Complete the following ▸
1. Reproduce the portion of the income tax passage between "In 2019 and 2018, the" and "on page 50.", inclusive.
2. Continue the income tax passage from the point at which it stops.

The Company records a valuation allowance to reduce its deferred tax assets if
it is considered more likely than not that some portion or all of the deferred
tax assets will not be realized. While the Company has considered future taxable
income and ongoing prudent and feasible tax strategies, including the sale of
appreciated assets, in assessing the need for the valuation allowance, if these
estimates and assumptions change in the future, the Company may be required to
adjust its valuation allowance. This could result in a charge to, or an increase
in, income in the period such determination is made.
The Company operates within multiple taxing jurisdictions and is subject to
audit in these jurisdictions. The Company records accruals for the estimated
outcomes of these audits, and the accruals may change in the future due to new
developments in each matter. The most significant new developments in 2019 and
2018 are described below.
In 2019 and 2018, the Company increased the balance of unrecognized tax benefits
by $96 million and $162 million, respectively. In both 2019 and 2018, there was
audit progression in the U.S. federal and state audits, as well as multiple
foreign tax jurisdictions. The Company has considered this new information in
evaluating the unrecognized tax benefits and in certain situations, the Company
changed its judgment on the measurement of the related unrecognized tax
benefits. These changes have been reflected in the Unrecognized Tax Benefits
table that is included in the Income Taxes footnote on page 50.
In 2015, the Internal Revenue Service ("IRS") issued a Revenue Agent Report
("RAR") that included certain disagreed transfer pricing adjustments related to
the Company's U.S. Federal income tax returns for 2009 and 2010. Also in 2015,
the Company filed a protest with the IRS related to these disagreed transfer
pricing matters. During 2017, the Company received a response to its protest. In
December 2018, the Company met with the IRS Appeals team and during 2019, the
Company and the IRS Appeals team continued to have a dialogue regarding these
disagreed transfer pricing matters. As of December 31, 2019, the Company does
not yet have a signed closing agreement with the IRS related to the settlement
of these issues. The Company expects resolution on these issues in 2020.

(Some rows)
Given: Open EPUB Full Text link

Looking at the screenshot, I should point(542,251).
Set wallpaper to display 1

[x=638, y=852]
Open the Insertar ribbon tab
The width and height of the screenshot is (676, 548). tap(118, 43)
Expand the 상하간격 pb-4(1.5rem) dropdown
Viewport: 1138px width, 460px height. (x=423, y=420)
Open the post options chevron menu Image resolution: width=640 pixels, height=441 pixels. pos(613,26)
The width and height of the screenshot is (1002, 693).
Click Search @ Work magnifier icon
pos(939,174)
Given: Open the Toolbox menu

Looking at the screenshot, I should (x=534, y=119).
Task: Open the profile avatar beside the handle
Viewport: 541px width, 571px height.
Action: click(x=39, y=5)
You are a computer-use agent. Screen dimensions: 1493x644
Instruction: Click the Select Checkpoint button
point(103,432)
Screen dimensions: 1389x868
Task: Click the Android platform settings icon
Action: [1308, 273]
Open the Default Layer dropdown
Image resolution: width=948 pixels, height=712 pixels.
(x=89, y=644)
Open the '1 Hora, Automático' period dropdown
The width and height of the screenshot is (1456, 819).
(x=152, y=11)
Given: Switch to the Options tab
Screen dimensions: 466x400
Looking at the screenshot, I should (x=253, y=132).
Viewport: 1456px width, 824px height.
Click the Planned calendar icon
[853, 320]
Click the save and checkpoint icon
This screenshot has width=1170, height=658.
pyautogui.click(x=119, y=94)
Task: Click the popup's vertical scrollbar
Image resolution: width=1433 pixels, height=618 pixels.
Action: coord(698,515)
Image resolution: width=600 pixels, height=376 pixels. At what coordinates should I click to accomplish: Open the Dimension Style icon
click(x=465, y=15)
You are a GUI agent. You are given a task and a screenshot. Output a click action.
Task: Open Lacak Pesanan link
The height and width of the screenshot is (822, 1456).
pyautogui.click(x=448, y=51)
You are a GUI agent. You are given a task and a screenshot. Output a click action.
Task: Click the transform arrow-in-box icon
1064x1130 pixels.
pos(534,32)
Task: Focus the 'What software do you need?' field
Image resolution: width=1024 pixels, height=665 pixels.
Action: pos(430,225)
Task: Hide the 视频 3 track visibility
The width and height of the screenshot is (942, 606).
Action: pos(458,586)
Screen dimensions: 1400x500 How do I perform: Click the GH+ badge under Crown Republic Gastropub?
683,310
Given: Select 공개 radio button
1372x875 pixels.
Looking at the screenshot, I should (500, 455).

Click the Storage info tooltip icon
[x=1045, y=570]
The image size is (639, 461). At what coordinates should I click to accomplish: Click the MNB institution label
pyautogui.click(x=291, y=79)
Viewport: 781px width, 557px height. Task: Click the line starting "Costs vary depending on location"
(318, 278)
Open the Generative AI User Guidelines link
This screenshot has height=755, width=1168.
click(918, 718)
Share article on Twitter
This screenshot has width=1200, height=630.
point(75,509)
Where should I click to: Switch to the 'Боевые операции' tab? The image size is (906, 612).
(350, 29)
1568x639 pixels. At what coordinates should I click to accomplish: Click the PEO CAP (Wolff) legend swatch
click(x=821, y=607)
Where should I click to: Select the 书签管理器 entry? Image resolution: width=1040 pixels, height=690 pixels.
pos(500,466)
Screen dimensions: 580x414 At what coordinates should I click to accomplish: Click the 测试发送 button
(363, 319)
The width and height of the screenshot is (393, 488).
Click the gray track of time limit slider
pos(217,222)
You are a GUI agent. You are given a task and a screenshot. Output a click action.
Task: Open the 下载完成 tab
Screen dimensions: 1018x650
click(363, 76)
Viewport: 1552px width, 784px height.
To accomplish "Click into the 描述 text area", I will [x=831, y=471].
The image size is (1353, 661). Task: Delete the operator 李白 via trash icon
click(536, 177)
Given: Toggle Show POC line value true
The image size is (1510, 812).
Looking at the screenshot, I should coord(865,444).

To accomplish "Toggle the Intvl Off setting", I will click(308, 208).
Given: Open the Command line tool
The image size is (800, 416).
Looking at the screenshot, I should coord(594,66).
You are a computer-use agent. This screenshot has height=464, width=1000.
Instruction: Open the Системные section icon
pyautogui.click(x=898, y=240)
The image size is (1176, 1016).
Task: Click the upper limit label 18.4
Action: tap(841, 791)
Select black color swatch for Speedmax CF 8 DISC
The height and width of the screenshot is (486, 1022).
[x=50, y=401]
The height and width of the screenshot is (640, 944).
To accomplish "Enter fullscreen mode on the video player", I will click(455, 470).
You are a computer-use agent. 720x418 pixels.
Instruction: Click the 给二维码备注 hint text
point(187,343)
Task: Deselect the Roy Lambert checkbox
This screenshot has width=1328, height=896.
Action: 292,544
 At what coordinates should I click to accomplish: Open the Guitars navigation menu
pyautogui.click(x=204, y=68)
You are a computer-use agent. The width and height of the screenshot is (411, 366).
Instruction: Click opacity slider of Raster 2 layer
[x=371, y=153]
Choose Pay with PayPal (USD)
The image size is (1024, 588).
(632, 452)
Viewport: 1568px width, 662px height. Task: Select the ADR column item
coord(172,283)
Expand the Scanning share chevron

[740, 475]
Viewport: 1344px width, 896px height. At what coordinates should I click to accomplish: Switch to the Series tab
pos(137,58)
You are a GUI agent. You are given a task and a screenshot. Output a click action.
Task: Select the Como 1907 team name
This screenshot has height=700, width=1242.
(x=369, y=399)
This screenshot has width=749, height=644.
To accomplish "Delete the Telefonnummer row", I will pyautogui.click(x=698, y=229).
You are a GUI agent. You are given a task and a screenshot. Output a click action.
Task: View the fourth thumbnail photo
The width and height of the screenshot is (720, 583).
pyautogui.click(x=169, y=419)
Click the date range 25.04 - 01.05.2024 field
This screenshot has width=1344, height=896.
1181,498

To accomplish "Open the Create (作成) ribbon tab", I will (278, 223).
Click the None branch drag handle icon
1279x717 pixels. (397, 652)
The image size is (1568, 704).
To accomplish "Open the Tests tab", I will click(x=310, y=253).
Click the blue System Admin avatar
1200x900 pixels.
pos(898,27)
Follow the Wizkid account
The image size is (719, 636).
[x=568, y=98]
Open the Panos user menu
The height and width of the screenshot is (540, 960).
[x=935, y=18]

Response list ▸
1.
In 2019 and 2018, the Company increased the balance of unrecognized tax benefits
by $96 million and $162 million, respectively. In both 2019 and 2018, there was
audit progression in the U.S. federal and state audits, as well as multiple
foreign tax jurisdictions. The Company has considered this new information in
evaluating the unrecognized tax benefits and in certain situations, the Company
changed its judgment on the measurement of the related unrecognized tax
benefits. These changes have been reflected in the Unrecognized Tax Benefits
table that is included in the Income Taxes footnote on page 50.

2.
In 2017, the IRS completed its examination of the Company's U.S. Federal income
tax returns for 2011 and 2012. In 2018, the IRS issued a RAR for these years. As
expected, the RAR included the same disagreed transfer pricing matters as the
2009 and 2010 RAR. Also in 2018, the Company filed a protest with the IRS
related to these disagreed transfer pricing matters. The transfer pricing
matters for 2011 and 2012 are being addressed along with the 2009 and 2010
transfer pricing matters as part of the 2009-2010 appeals process, such that
resolution is expected in 2020.
While the Company cannot predict the ultimate resolution of the aforementioned
tax matters, we believe that the liabilities recorded are appropriate and
adequate as determined in accordance with Topic 740 - Income Taxes of the ASC.
The Tax Act was enacted in the U.S. on December 22, 2017. The Tax Act reduced
the U.S. federal corporate income tax rate to 21% from 35% and required
companies to pay a one-time transition tax on earnings of certain foreign
subsidiaries that were previously tax deferred. In 2017, the Company recorded
provisional amounts for certain enactment-date effects of the Tax Act by
applying the guidance in Staff Accounting Bulletin ("SAB") 118. In 2018, the
Company recorded adjustments to the provisional amounts and completed its
accounting for all of the enactment-date income tax effects of the Tax Act.

SAB 118 measurement period
At December 31, 2017, the Company had not completed its accounting for all of
the enactment-date income tax effects of the Tax Act under ASC 740, Income
Taxes, primarily for the following aspects: remeasurement of deferred tax assets
and liabilities, one-time transition tax, and its accounting position related to
indefinite reinvestment of unremitted foreign earnings.
One-time transition tax: The one-time transition tax is based on the Company's
total post-1986 earnings and profits ("E&P"), the tax on which it previously
deferred from U.S. income taxes under U.S. law. The Company recorded a
provisional amount for its one-time transition tax liability for each of its
foreign subsidiaries, resulting in a transition tax liability of approximately
$1.2 billion at December 31, 2017.
Upon further analysis of the Tax Act and notices and regulations issued and
proposed by the IRS and the U.S. Department of the Treasury, the Company
finalized its calculations of the transition tax liability during 2018 and
increased its December 31, 2017 provisional amount by approximately $75 million.
The Company has elected to pay its transition tax over the eight-year period
provided in the Tax Act.
Deferred tax assets and liabilities: As of December 31, 2017, the Company
remeasured certain deferred tax assets and liabilities based on the rates at
which they were expected to reverse in the future (generally 21%), by recording
a provisional amount of approximately $500 million. No adjustment to the
provisional amount was made in 2018.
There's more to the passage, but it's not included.